I haven’t heard Obama or anyone in his administration enunciate it. Maybe Matthew Yglesias has put his finger on it:
Let’s unpack this a little. Yglesias doesn’t deny that the Libyan people would be better off without Gaddafi and that something like a no-fly zone would lessen the chances of a moral atrocity within Libya. I’ll bet that he wouldn’t even deny that, from his own moral standpoint (and the standpoint of most Americans), intervention in behalf of the Libyan people is justified because the claims of the insurgents are just and Gaddafi never was a legitimate ruler in the first place.“[I]t seems to me that [if we take Slaughter’s advice] we’re headed down a slippery slope of unilateralism. The violence taking place in Libya today is no Rwandan genocide. Far from being a threat to global non-proliferation norms, the Libyan government brokered a deal with western leaders years ago to give them up precisely in order to enhance its standing as a legitimate government. So what is the actual standard being proposed here for when the American government should offer military assistance to rebel groups? Leaving aside the myriad practical questions about intervention in Libya and think about what is the rule being proposed for this rule-based order? To me, this sounds like a proposal whose medium-term consequences will be to return Africa to its unhappy Cold War situation where it becomes a venue for endless superpower proxy conflicts.”

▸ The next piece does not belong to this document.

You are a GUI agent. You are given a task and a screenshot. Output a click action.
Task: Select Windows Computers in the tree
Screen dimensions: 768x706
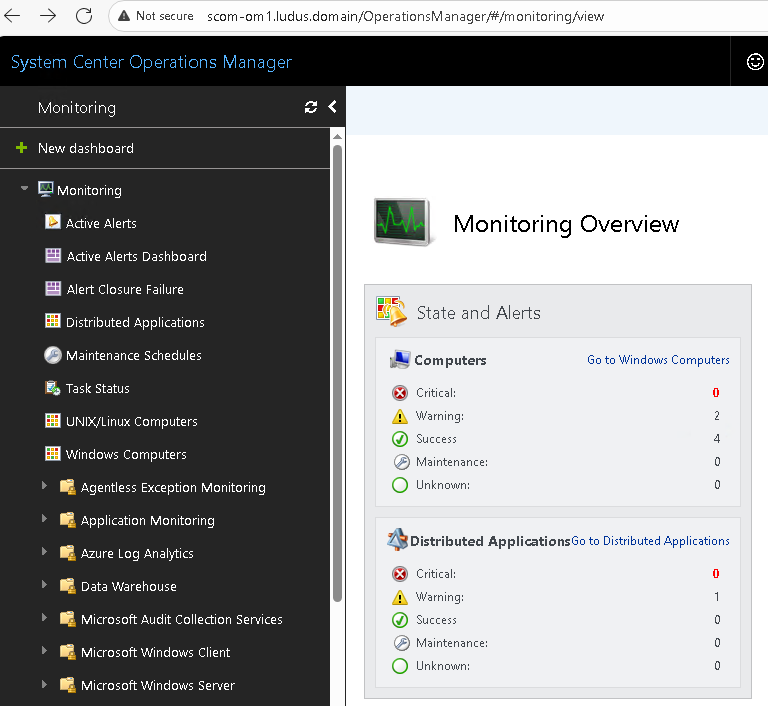(126, 454)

Yglesias’s problem with intervention seems to follow from the recognition that a lot of nations (including permanent members of the UN Security Council) don’t judge things from our moral standpoint. Given the diversity of world opinion on such matters, he can’t think of an established principle of international law justifying our intervention in Libya that could command universal assent across the community of nations (or the Security Council). To intervene in the affairs of a sovereign state in the absence of such a principle, Yglesias concludes, is unjustifiable because it undermines international law and the “rule-based global order.” If we surrender to the urge to act on distinctively American or western values, other nations will exercise similar partiality toward their own worldview and you can forget having an international order that's rule-governed.
That’s a radical rejection of unilateralism because it pertains not only to our acts but to their justifications. It implies not only that we should refrain from acting without the consent of the international community, but that we should not act, or even urge others to act, in ways that answer to our own values insofar as they’re different from other people’s values. American exceptionalism or America's exceptional power (even when it makes us the only international player powerful enough to avert a humanitarian disaster) shouldn't come into it.
That doesn’t sound to me like a morally plausible view of how to conduct American foreign policy (and I may be doing Yglesias an injustice by attributing it to him). But it would explain a lot about Obama’s foreign policy if he subscribed to it or something like it.